Executions environments - Lambda functions behind the scenes

The expression serverless is slightly misleading, because Lambda actually runs on servers, they are just not visible for the accounts. In this short post, I'll cover how Lambda functions are run, and what AWS does to improve the efficiency of Lambda invocations.

Lambda is one of the most important element of AWS’s serverless stack.

The main advantages of being serverless is that there’s no need to provision and manage servers, accounts pay for the service after invocations and Lambda functions scale automatically.

But what goes on behind the scenes? How does Lambda work?

1. The secrets behind serverless revealed

First, Lambda functions have to run on something, which means that there must be a physical machine on which the code runs.

Being serverless doesn’t mean that there are no servers. There are, but we, the account owners, can’t see them, and as such, don’t manage them.

All of the server provisioning, management, scaling and high availability are the responsibility of AWS.

In real life, Lambda runs on AWS-managed (micro) virtual machines dedicated to the given account. This mainly means EC2 instances, but since last year AWS started to use Firecracker, a proprietary virtualization technology to create logical blocks, one for each account, in which Lambda functions run.

As it was said above, these micro-virtual machines are dedicated to an account, and multiple microVMs (for multiple accounts) can run on a high capacity EC2 instance. There are no miracles, all roads lead to EC2.

2. Lambda execution environments

Let’s take a closer look at how Lambda functions are invoked.

The service responsible for running Lambda (also called the data plane) allocates an execution environment for each Lambda function, where no two functions share the same execution environment. This can be imagined as an isolated container, in which the functions run, and they can’t reach into the other function’s container.

These environments are isolated from each other using various Linux container technologies, which are way beyond the scope of this post.

So far we have EC2 instances, each of which hosting multiple logical units called micro-virtual machines (one per account), and each microVM can have multiple execution environments, one for each Lambda function.

3. Execution environments are reusable

Let’s follow the lifecycle of a Lambda function.

When the function gets executed for the first time, the function code will get loaded from an S3 bucket, which can be customer defined or Lambda-managed.

Once the code is there, a new execution environment gets created for the function (also called a cold start). The execution environment contains the runtime information (e.g. NodeJS) and any layers created for the function as well.

The function runs in this container, and then it gets destroyed after it did what it was supposed to (return something, throw an error or simply just perform some logic).

But the good thing about execution environments is that they are reused for multiple invocations of the same functions, which is called warm execution. This comes from the need that most of the time a Lambda function will get executed more than once, with the invocations often following each other at a high frequency. So the next invocation of the same function uses the execution environment, which is already set up for that function. Lambda keeps caches and computes some common results between function invocations, and this way it can improve efficiency and save us time, therefore money.

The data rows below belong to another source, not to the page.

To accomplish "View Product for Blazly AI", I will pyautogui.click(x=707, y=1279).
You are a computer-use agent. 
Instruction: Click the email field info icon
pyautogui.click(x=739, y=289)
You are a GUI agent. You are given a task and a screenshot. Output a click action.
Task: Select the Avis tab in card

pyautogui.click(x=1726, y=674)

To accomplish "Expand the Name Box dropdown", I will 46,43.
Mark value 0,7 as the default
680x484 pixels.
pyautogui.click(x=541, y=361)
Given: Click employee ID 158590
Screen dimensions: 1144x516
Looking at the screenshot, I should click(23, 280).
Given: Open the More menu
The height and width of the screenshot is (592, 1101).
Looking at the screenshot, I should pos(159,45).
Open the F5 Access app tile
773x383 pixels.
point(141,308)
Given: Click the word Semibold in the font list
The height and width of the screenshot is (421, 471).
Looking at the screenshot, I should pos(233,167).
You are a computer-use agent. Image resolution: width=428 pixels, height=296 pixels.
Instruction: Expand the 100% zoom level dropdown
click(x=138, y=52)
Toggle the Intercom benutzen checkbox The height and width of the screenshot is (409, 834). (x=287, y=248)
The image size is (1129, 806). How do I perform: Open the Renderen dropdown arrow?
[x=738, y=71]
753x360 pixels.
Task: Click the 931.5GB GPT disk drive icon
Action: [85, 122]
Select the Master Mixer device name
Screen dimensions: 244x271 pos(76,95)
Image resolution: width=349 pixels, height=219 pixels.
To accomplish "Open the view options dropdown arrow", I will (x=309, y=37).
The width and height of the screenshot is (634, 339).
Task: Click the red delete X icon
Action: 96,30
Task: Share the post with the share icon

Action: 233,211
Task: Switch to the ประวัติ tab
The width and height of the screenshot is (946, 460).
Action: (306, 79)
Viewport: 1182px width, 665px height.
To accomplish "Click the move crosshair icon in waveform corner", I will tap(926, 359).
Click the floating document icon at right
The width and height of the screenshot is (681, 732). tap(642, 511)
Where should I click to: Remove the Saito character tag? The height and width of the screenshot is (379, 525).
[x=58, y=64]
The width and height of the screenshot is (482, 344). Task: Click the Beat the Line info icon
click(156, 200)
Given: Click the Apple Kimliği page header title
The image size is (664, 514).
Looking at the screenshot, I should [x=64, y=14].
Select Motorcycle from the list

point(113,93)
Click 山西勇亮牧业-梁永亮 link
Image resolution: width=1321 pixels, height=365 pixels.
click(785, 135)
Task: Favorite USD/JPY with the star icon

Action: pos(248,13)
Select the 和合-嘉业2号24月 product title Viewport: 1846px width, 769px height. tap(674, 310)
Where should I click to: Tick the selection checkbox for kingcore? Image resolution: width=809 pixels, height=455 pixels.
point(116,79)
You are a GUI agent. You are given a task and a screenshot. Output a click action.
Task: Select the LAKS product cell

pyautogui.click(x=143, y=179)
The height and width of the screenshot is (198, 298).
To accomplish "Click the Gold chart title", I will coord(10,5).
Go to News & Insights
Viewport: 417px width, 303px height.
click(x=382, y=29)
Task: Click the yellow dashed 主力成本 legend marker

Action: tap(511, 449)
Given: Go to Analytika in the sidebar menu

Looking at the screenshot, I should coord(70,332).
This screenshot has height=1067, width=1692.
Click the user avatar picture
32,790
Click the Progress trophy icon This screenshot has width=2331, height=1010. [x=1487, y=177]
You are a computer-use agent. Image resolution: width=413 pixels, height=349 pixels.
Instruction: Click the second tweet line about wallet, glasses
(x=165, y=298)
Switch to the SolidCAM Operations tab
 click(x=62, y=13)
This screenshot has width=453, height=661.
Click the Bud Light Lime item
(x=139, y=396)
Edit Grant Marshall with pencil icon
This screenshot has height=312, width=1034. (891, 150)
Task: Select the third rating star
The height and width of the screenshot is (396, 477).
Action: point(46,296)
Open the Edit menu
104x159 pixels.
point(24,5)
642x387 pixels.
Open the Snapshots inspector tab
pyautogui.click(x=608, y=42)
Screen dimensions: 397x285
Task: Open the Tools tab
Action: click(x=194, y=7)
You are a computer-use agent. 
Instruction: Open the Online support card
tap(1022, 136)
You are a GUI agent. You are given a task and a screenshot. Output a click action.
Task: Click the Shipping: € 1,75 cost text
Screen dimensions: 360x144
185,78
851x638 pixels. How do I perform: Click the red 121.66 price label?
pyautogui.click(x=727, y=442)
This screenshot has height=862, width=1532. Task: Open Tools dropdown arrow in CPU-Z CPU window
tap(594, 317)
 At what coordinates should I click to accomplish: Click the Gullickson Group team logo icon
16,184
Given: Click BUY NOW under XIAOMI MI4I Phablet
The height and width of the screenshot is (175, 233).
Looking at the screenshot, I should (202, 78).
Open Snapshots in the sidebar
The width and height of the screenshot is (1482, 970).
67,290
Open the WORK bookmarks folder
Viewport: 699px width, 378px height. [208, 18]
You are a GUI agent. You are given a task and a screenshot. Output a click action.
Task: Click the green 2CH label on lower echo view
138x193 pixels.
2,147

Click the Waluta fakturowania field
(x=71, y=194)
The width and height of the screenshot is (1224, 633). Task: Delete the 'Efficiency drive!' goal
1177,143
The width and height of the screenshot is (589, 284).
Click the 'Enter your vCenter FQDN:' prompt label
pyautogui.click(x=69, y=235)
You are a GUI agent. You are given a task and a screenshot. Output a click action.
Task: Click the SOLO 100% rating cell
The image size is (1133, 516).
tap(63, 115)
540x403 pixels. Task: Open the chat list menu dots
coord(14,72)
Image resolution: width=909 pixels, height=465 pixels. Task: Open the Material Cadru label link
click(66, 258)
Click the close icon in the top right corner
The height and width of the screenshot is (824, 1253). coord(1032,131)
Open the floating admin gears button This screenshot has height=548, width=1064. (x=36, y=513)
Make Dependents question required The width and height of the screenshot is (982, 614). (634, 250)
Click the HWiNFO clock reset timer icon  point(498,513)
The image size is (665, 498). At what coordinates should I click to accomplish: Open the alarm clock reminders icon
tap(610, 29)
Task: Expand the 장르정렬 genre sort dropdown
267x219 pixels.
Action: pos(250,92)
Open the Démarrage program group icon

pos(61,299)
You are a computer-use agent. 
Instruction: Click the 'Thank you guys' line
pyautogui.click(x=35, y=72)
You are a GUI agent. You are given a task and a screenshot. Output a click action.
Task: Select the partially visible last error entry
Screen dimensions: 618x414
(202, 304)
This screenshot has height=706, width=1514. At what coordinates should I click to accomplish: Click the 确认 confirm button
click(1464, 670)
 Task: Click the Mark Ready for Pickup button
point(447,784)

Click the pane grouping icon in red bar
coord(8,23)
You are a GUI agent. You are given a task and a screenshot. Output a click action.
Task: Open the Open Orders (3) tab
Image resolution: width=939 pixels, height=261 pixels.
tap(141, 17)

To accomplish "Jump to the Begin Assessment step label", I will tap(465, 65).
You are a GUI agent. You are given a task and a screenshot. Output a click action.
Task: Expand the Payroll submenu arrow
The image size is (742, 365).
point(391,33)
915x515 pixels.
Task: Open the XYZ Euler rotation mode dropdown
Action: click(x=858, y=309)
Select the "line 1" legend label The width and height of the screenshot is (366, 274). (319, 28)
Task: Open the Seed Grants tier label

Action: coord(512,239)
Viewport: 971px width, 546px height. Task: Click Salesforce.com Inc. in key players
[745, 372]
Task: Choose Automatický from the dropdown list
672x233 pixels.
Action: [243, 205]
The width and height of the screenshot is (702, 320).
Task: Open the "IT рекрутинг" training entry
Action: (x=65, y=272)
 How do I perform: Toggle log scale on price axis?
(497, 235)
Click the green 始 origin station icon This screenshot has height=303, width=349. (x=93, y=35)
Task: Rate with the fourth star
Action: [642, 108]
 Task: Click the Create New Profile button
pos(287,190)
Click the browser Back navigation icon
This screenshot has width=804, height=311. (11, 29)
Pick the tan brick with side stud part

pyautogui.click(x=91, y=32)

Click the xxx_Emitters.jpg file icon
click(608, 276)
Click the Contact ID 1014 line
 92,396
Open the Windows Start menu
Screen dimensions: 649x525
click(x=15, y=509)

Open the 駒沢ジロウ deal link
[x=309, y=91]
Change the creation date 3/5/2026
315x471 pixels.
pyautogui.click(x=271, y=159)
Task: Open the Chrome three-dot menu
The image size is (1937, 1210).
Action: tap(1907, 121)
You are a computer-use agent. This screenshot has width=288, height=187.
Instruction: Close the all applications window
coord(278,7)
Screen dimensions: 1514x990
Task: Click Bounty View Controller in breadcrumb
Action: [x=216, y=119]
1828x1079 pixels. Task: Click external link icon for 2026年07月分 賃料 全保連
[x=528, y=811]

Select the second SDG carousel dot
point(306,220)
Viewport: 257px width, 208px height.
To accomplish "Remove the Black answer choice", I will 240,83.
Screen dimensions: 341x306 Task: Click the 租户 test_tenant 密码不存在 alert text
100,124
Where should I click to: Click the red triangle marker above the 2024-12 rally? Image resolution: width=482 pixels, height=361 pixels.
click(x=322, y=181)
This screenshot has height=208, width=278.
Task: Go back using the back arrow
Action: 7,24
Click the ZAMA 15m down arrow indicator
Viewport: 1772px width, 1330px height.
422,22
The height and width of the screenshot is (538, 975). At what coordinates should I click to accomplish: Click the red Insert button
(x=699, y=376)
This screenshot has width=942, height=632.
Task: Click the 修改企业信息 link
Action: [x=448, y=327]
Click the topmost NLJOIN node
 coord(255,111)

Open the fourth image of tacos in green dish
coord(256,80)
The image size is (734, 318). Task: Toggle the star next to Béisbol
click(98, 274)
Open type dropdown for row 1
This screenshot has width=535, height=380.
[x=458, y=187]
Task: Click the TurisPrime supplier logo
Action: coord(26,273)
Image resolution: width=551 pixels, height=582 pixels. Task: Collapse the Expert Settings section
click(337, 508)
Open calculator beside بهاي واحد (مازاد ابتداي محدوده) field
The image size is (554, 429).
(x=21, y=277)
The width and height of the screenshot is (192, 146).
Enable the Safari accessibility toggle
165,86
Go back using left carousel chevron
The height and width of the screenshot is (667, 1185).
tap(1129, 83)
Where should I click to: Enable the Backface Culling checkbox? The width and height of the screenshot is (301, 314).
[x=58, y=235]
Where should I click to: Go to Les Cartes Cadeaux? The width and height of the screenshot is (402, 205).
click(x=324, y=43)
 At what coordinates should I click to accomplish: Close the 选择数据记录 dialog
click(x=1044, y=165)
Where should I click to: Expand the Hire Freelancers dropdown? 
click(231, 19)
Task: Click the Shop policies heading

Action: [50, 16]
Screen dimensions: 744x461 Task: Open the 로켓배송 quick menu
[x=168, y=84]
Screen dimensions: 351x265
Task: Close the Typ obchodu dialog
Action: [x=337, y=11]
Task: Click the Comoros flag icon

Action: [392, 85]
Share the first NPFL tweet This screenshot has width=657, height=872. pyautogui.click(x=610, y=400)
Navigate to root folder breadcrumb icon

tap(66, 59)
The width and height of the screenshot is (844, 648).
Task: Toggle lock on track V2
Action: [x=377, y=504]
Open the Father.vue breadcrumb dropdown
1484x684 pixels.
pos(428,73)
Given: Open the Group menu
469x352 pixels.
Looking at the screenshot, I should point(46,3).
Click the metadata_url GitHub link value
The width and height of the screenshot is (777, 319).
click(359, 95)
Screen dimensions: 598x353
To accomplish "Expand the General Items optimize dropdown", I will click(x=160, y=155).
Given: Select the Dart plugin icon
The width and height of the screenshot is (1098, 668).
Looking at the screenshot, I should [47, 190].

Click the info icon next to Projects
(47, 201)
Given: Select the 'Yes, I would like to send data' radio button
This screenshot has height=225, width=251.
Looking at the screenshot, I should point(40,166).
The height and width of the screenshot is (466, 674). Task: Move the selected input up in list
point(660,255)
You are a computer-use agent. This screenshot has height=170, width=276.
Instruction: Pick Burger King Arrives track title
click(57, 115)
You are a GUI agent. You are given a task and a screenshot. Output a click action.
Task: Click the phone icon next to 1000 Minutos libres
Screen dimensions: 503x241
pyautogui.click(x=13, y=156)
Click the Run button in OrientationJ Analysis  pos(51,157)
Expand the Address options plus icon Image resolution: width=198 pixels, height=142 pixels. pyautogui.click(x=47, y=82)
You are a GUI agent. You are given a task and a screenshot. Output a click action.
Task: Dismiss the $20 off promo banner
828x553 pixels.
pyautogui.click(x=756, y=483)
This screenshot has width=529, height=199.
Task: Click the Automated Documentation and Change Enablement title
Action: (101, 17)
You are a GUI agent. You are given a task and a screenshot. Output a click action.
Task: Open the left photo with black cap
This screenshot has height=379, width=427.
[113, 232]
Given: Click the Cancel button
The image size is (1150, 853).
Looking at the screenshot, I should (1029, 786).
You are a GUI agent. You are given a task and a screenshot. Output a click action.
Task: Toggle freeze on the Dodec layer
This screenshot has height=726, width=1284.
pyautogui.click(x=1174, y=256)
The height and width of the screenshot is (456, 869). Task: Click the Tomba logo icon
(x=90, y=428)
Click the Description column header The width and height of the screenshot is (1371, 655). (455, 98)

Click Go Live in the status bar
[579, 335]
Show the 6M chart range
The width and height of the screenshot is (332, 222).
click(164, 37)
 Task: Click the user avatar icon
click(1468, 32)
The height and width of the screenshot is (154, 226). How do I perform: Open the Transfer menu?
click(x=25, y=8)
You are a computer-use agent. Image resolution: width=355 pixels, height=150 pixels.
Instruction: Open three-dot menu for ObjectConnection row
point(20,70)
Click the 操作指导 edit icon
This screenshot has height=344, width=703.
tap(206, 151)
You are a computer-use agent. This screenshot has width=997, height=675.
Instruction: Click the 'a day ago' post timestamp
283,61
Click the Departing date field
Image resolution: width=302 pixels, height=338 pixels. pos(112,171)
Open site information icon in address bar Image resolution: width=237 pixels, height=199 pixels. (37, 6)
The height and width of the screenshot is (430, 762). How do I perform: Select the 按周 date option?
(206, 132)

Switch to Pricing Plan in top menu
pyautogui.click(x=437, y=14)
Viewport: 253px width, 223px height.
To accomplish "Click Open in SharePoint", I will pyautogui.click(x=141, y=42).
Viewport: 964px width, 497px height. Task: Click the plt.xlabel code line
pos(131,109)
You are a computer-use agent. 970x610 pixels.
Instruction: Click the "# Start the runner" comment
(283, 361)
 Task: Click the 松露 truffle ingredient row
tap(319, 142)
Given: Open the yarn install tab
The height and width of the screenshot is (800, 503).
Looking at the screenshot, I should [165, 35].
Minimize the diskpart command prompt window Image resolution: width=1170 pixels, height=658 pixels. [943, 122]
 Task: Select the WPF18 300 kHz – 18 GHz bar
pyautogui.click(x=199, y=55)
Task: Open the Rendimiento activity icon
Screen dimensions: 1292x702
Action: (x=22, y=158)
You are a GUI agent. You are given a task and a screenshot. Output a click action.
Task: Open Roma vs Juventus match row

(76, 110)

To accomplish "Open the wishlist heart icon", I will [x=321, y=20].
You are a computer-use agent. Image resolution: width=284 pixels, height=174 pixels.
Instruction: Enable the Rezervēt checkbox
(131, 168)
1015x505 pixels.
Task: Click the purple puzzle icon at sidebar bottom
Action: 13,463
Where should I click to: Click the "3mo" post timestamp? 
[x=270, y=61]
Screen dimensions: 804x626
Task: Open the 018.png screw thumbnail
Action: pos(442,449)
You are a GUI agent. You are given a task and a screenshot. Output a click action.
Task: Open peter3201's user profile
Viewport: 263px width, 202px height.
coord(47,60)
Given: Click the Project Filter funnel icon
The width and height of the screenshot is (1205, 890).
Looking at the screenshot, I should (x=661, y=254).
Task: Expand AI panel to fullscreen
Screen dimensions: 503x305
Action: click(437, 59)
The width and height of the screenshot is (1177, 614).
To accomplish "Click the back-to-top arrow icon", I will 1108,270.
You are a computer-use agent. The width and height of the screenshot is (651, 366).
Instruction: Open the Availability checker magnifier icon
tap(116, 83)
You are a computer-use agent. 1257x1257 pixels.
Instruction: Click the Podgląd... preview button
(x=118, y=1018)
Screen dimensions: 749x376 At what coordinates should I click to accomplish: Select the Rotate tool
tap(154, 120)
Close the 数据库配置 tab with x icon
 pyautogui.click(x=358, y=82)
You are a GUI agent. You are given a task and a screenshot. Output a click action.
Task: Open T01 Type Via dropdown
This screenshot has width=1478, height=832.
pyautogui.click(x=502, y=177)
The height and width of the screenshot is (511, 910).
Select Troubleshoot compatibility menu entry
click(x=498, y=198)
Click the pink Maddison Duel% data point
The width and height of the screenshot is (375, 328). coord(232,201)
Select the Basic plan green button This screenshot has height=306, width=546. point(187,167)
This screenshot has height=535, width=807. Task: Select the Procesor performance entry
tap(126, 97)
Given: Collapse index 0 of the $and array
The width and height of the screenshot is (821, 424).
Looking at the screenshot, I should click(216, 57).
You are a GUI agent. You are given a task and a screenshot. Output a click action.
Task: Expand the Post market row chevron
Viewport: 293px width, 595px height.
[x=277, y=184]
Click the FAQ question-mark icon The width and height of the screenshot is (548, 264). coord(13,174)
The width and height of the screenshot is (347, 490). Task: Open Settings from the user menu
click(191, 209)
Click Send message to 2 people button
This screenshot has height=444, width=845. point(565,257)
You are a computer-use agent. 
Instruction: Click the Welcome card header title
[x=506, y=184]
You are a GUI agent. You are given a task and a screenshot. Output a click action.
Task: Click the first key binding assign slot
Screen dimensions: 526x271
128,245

Executions environments can live from a few minutes up to hours before they get destroyed.

What happens when multiple invocations of the same function occur at the same time? It’s one of the great features of Lambda that it supports a large number of concurrent invocations.

In this case, a new execution environment is generated for each concurrent invocation, so execution environments are only shared for serial invocations.

Of course, the execution environment doesn’t live forever, and eventually it will be used for another function invocation. To prevent functions interfering with each other, Lambda clears the memory before an execution environment is allocated to a function. The memory - for obvious reasons - will not be cleared when the execution environment is used for serial invocations of the same function.

The execution environment also includes a specific folder in case Lambda functions need to download something. Files written to this folder will be kept until the execution environment gets destroyed, which will result in improving efficiency.

4. Summary

Lambda being serverless doesn’t mean that there are no servers. Lambda functions run on EC2 instances, but they are managed by AWS.

Each function has an execution environment generated for them, and these environments can serve multiple invocations of the same function. Different functions have different execution environments, and so do concurrent invocations of the same function.